[英]How to extract numbers from a list of strings?
我應該如何僅從
a = ['1 2 3', '4 5 6', 'invalid']
我努力了:
mynewlist = [s for s in a if s.isdigit()]
print mynewlist
和
for strn in a:
values = map(float, strn.split())
print values
兩者都失敗了,因為數字之間有空格。
注意:我試圖實現輸出為:
[1, 2, 3, 4, 5, 6]
我認為您需要將list
中的每個項目作為空格上的拆分字符串處理。
a = ['1 2 3', '4 5 6', 'invalid']
numbers = []
for item in a:
for subitem in item.split():
if(subitem.isdigit()):
numbers.append(subitem)
print(numbers)
['1', '2', '3', '4', '5', '6']
或者在一個整潔的理解中:
[item for subitem in a for item in subitem.split() if item.isdigit()]

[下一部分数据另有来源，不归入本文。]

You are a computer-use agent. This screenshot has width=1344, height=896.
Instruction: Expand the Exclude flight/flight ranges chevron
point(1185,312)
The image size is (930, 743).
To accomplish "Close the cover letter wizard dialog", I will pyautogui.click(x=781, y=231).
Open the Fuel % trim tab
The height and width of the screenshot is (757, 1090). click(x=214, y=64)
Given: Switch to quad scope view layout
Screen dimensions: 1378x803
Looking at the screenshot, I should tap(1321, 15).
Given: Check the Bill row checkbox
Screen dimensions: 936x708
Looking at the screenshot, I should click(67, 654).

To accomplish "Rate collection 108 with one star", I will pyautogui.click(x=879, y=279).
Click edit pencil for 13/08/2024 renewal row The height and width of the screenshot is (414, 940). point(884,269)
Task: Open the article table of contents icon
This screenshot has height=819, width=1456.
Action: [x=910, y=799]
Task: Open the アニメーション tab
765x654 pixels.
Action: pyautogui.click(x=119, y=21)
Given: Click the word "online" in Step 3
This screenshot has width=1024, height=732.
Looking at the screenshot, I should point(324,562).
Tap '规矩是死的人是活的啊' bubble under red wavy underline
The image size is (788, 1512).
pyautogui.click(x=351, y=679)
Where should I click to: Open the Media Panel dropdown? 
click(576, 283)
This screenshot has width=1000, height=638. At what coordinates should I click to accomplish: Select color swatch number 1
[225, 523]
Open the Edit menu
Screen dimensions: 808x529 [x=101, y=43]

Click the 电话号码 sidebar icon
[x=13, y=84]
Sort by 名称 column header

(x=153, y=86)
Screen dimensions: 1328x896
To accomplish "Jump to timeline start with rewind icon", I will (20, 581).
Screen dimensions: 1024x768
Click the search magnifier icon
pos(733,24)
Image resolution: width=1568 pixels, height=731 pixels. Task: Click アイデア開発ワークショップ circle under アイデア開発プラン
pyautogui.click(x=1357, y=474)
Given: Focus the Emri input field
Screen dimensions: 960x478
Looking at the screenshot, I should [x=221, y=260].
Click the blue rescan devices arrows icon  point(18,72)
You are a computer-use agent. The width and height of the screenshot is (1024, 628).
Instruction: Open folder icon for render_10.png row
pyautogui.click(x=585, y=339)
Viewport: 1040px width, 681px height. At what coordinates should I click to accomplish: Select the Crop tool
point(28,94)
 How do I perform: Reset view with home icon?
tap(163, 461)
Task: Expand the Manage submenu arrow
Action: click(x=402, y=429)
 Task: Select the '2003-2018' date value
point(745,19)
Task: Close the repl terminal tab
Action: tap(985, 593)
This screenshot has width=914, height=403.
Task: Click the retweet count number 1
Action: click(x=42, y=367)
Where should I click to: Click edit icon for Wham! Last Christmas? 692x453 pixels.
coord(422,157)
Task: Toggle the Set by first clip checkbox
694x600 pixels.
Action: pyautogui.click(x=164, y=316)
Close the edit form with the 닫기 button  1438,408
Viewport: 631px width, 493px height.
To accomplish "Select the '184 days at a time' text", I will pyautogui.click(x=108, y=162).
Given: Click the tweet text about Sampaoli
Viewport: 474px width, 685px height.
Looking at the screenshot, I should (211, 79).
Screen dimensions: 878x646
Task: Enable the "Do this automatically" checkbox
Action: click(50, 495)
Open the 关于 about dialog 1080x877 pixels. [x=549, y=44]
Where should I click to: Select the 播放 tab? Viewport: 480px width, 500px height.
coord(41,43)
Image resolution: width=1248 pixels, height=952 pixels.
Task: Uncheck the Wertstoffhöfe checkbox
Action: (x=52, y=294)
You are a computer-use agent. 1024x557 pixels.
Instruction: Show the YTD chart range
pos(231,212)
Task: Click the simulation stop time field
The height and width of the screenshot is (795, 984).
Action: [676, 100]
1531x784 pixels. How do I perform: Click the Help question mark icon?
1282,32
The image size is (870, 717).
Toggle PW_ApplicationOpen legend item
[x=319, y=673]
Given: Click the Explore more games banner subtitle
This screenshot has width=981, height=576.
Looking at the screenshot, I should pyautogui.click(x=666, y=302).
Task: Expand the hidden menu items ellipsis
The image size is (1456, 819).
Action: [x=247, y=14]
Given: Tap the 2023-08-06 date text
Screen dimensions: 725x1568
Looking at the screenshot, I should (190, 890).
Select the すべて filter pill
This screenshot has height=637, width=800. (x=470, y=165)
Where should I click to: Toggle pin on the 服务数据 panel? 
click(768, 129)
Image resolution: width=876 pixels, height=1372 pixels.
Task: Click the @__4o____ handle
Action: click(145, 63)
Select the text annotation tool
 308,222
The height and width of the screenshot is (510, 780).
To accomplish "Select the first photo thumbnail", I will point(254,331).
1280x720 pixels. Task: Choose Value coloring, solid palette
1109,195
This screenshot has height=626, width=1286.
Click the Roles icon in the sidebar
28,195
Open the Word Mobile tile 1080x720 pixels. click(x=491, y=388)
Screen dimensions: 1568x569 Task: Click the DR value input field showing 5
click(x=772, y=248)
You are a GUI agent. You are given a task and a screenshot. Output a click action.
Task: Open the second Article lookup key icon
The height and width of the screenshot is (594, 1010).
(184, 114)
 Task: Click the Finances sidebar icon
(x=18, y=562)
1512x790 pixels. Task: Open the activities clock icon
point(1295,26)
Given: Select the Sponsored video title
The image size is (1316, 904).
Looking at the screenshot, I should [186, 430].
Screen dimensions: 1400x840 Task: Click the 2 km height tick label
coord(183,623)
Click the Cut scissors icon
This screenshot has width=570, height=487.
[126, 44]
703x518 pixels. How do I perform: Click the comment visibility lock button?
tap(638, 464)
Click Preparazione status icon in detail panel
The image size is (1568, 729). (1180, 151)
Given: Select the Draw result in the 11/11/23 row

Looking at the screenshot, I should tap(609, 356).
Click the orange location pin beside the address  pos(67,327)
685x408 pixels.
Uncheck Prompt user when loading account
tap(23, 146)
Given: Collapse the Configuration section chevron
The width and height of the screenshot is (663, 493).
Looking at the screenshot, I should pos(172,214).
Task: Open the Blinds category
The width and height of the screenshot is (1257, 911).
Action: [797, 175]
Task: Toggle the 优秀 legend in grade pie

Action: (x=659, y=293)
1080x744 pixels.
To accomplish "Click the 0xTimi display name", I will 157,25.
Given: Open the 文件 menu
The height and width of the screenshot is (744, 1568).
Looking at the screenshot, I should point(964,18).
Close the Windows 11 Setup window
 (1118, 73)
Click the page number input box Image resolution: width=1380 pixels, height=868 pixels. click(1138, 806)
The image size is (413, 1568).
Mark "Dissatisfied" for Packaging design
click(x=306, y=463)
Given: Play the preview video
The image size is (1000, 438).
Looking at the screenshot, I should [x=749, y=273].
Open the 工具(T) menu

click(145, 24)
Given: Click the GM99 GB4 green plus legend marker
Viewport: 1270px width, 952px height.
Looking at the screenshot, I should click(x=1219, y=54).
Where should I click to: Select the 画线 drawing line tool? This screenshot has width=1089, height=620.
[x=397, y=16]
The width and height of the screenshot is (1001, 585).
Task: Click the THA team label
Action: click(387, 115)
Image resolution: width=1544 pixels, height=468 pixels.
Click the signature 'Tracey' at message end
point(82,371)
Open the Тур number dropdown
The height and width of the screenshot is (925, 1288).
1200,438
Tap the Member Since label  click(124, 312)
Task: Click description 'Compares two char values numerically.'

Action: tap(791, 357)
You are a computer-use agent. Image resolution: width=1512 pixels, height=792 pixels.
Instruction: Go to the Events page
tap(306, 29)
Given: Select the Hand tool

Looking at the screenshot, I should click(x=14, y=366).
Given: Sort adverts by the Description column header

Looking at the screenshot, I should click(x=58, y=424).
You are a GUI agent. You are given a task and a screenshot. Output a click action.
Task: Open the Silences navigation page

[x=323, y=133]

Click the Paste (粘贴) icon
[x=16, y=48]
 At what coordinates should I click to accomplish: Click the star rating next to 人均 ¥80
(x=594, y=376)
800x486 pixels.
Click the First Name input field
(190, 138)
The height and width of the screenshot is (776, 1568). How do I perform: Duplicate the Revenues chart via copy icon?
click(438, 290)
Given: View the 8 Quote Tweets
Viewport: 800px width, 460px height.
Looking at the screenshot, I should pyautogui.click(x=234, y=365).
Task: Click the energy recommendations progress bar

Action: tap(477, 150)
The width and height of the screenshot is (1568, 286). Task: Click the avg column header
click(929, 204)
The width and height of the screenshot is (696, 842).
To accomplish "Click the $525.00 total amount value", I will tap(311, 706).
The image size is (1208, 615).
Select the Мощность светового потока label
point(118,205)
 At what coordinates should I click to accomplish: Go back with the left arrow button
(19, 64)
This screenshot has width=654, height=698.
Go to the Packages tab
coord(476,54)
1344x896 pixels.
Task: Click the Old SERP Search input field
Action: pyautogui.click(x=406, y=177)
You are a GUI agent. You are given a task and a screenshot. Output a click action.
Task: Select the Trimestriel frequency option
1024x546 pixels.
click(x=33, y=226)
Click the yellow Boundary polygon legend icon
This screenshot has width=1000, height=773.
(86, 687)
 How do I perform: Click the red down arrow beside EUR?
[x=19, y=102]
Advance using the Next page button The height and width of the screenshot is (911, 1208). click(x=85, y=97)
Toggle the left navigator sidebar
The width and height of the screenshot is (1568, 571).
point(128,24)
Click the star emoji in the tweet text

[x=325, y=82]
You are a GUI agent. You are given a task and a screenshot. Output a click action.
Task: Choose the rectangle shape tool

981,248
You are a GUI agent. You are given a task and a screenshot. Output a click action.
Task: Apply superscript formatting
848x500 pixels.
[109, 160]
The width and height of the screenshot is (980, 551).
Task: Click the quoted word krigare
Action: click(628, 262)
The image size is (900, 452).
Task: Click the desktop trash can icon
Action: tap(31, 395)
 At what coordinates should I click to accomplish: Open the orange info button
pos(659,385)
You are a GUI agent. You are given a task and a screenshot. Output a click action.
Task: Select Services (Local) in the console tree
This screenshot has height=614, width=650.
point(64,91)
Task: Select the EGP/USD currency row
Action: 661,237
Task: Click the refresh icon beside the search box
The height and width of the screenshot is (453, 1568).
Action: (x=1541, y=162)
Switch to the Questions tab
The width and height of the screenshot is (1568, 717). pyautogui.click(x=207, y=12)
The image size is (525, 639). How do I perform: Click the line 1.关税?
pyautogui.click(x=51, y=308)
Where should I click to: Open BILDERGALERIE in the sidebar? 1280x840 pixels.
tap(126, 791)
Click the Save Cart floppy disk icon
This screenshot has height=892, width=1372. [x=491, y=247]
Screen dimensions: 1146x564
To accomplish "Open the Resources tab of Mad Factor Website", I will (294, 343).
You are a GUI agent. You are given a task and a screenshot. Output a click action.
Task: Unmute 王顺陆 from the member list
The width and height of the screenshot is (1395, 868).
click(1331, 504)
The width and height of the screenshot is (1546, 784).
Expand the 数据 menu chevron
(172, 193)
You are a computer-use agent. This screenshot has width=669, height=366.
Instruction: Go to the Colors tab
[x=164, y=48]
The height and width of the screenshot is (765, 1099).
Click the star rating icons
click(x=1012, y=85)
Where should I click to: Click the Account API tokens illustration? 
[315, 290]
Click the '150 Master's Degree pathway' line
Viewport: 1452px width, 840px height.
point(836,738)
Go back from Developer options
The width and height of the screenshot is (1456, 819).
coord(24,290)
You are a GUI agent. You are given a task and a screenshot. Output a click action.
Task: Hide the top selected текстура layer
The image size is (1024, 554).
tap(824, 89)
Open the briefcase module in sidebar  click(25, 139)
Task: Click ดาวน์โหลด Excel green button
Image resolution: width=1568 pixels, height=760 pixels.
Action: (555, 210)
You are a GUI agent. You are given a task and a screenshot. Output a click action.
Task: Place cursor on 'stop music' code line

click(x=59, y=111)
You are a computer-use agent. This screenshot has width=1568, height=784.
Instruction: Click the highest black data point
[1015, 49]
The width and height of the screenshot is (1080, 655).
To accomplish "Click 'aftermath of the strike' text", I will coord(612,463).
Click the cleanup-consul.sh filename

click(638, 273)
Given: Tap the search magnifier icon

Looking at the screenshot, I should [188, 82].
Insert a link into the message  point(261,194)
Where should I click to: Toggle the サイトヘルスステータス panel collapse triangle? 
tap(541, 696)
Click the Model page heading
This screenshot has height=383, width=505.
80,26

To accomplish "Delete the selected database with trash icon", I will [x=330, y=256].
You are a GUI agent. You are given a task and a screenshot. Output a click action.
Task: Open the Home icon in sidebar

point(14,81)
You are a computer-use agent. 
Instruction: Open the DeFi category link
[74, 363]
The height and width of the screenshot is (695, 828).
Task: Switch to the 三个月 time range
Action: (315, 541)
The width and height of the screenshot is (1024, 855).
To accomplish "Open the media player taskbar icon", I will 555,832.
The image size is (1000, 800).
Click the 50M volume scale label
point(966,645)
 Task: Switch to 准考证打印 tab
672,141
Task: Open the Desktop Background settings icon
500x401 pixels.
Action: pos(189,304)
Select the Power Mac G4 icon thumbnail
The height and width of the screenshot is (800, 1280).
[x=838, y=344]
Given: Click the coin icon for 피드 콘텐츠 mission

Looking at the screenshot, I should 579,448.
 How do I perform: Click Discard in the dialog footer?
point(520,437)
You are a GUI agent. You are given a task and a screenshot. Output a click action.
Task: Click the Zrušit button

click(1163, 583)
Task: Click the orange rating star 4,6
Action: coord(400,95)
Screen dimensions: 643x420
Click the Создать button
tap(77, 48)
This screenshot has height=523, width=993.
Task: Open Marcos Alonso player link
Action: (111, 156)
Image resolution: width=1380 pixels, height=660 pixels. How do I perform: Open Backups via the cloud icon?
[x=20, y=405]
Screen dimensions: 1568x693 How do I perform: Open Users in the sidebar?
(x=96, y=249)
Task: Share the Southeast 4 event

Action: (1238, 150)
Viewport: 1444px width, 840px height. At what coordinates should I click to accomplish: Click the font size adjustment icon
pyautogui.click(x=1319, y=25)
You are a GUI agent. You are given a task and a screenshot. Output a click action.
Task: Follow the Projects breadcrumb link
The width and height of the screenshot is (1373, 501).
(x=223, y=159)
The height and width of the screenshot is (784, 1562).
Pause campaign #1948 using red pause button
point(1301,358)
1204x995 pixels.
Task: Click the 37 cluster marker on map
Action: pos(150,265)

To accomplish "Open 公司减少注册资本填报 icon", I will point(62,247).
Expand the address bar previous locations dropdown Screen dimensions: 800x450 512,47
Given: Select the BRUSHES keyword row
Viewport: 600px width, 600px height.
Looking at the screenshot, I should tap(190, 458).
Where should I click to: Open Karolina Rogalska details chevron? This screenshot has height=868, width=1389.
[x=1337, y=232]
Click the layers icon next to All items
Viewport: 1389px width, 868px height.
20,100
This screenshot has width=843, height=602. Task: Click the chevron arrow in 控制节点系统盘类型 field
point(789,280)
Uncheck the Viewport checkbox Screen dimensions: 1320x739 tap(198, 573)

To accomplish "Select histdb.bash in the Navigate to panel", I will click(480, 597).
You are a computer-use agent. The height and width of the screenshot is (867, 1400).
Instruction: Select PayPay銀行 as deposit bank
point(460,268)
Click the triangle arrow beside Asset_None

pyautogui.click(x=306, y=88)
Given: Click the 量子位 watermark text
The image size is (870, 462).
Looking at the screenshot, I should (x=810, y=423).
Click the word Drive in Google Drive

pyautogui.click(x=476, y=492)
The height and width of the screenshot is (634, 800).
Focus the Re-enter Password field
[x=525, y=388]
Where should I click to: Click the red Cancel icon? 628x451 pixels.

這應該適用於您的特定情況,因為您在列表中包含一個字符串。 因此,您需要將其展平:
new_list = [int(item) for sublist in a for item in sublist if item.isdigit()]
假設列表只是字符串:
[int(word) for sublist in map(str.split, a) for word in sublist if word.isdigit()]
借助套裝,您可以:
>>> a = ['1 2 3', '4 5 6', 'invalid']
>>> valid = set(" 0123456789")
>>> [int(y) for x in a if set(x) <= valid for y in x.split()]
[1, 2, 3, 4, 5, 6]
僅當字符串由valid
集合中的字符組成時,這將包括字符串中的數字。
mynewlist = [s for s in a if s.isdigit()]
print mynewlist
不起作用,因為您正在迭代數組的內容,該數組由三個字符串組成:
這意味着您必須在每個字符串上再次迭代。
你可以嘗試類似的東西
mynewlist = []
for s in a:
mynewlist += [digit for digit in s if digit.isdigit()]
一種襯墊解決方案:
new_list = [int(m) for n in a for m in n if m in '0123456789']
有很多選項可以從字符串列表中提取數字。
假定字符串的一般列表如下:
input_list = ['abc.123def45, ghi67 890 12, jk345', '123, 456 78, 90', 'abc def, ghi'] * 10000
如果不考慮轉換成整數,
def test_as_str(input_list):
output_list = []
for string in input_list:
output_list += re.findall(r'\d+', string)
return output_list
%timeit -n 10 -r 7 test_as_str(input_list)
> 37.6 ms ± 168 µs per loop (mean ± std. dev. of 7 runs, 10 loops each)
def test_as_str(input_list):
output_list = []
[output_list.extend(re.findall(r'\d+', string)) for string in input_list]
return output_list
%timeit -n 10 -r 7 test_as_str(input_list)
> 39.5 ms ± 118 µs per loop (mean ± std. dev. of 7 runs, 10 loops each)
def test_as_str(input_list):
return list(itertools.chain(*[re.findall(r'\d+', string) for string in input_list]))
%timeit -n 10 -r 7 test_as_str(input_list)
> 40.4 ms ± 202 µs per loop (mean ± std. dev. of 7 runs, 10 loops each)
def test_as_str(input_list):
return list(filter(None, [item for string in input_list for item in re.split('[^\d]+' , string)]))
%timeit -n 10 -r 7 test_as_str(input_list)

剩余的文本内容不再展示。